### Problem to solve
Answer with a bare number: the count of lines in the data below that contain the word "arrow".

[[ Materials provided open ]]

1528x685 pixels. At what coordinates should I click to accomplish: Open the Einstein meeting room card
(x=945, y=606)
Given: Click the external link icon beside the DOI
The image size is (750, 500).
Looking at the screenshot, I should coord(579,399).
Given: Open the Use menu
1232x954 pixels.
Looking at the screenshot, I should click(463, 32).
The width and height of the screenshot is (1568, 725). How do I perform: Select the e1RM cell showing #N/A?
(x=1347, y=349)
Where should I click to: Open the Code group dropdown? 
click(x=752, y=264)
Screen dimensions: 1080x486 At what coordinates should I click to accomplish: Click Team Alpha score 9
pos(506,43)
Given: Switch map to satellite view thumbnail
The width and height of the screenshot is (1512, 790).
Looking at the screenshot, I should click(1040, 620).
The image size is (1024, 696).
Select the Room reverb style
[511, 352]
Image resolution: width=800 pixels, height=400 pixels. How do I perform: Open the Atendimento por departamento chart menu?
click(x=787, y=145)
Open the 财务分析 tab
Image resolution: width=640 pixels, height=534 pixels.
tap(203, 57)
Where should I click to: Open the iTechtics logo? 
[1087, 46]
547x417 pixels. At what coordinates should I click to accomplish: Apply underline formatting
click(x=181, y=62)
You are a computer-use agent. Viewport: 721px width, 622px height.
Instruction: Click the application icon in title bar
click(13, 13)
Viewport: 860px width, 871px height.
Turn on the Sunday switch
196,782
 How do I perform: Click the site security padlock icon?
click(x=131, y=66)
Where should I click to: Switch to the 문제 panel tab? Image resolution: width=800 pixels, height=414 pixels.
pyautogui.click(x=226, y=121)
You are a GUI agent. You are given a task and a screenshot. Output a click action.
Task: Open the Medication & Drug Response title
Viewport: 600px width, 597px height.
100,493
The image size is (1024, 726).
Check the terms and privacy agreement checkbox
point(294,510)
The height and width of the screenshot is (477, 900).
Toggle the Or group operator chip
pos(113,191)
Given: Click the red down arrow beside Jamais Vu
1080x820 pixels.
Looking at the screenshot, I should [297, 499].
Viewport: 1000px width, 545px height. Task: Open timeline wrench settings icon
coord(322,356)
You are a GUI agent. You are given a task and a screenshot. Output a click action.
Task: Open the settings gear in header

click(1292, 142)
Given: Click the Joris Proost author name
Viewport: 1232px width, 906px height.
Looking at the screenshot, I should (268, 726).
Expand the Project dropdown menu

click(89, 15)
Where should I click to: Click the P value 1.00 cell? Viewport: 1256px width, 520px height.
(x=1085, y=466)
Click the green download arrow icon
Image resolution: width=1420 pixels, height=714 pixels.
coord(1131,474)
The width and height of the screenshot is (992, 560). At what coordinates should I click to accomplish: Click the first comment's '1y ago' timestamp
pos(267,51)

[[ Materials provided closed ]]

### Solution to the problem
2